Requirement
NIST SP 800-171 REV.2 / CMMC 2.0 Level 2 - Control - SI.L2-3.14.4 – Update malicious code protection mechanisms when new releases are available.
Understanding the Requirement
This control (from NIST SP 800-171 REV.2 / CMMC 2.0 Level 2) requires organizations to keep their malicious code protection mechanisms current so detection and prevention remain effective. In practice this means anti-malware signatures, heuristics, detection rules and related engine updates must be applied regularly and promptly because malware changes frequently; an outdated signature database cannot detect new threats. The objective is to ensure protection mechanisms are updated whenever new releases are available and to maintain continuous effectiveness of anti-malware defenses.
Technical Implementation
- Enable automatic updates: Configure endpoint protection and server anti-malware agents to automatically retrieve and install signature and engine updates. Use vendor-recommended settings so updates are applied as soon as they're released, with retries on transient failures.
- Schedule regular verification and offline update windows: For systems that cannot have always-on updates, schedule periodic update windows (for example daily at 08:00) and implement a documented process for offline or manual update distribution to isolated hosts.
- Centralize management and reporting: Deploy a management console (cloud or on-prem) to monitor update status across endpoints and servers. Configure dashboards and automated alerts for failed updates or endpoints that fall behind defined baselines.
- Validate update integrity and source: Enforce secure update delivery (signed packages, TLS) and restrict update sources to vendor endpoints or vetted internal repositories. Use code-signature checks and firewall rules to prevent update spoofing.
- Document and test rollback and exception procedures: Maintain a change-control process for updates that cause functional issues.
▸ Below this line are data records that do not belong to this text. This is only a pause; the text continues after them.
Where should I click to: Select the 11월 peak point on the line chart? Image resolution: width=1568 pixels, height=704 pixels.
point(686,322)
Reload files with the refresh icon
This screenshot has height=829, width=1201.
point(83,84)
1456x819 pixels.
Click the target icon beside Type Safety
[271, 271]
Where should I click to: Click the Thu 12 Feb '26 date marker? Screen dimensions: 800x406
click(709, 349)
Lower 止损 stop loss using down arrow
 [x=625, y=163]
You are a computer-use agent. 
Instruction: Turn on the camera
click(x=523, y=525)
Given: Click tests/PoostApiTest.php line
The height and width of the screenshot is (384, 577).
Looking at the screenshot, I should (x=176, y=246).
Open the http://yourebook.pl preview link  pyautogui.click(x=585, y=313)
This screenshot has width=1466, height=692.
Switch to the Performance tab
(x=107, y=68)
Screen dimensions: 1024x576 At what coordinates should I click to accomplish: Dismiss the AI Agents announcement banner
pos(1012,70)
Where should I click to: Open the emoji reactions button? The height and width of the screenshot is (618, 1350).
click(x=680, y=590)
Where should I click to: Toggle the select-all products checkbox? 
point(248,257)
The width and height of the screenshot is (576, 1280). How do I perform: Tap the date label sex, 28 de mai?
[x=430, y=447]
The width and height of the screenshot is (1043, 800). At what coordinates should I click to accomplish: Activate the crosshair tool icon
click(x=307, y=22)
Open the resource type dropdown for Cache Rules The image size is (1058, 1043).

Test updates in a small pilot group before wide deployment and keep a rollback plan for urgent remediation.
- Monitor and measure effectiveness: Log update events, correlate with detections, and review metrics (time-to-update, percent of assets current). Conduct periodic reviews with system/network administrators and security staff to tune schedules and policies.
Example in a Small or Medium Business
Acme Design Co., a 45-person firm, selected a managed endpoint protection platform that includes centralized update management. The IT lead configured automatic signature updates to occur continuously and scheduled a full integrity check daily at 08:00 so any missed updates are caught early. A management console shows each workstation and server update status; devices that haven't connected in 24 hours generate an alert sent to the system administrator and the security lead. For contractors working remotely, the company requires VPN or a secure update proxy so updates come from vetted sources and are integrity-checked. Before applying major engine updates, Acme pilots them on 5 workstations for 48 hours to detect compatibility issues with specialist design software; if problems occur they use the documented rollback process and escalate to the vendor. Monthly reviews combine update logs and detection metrics to decide whether to tighten schedules (for example move from daily to hourly signature polling) or adjust exception handling. Training for employees explains why automatic updates are required and who to contact when antivirus prompts appear, reducing delayed installs from user action or confusion.
Summary
Keeping malicious code protection mechanisms updated is a mix of policy, automation and monitoring: enable automatic and scheduled updates, centralize management and reporting, validate update integrity, and maintain tested rollback procedures. For SMBs these steps create a reliable, low-overhead process that ensures signatures and engines remain current, reduces windows of exposure to new malware, and provides measurable controls you can review with system/network administrators and security staff.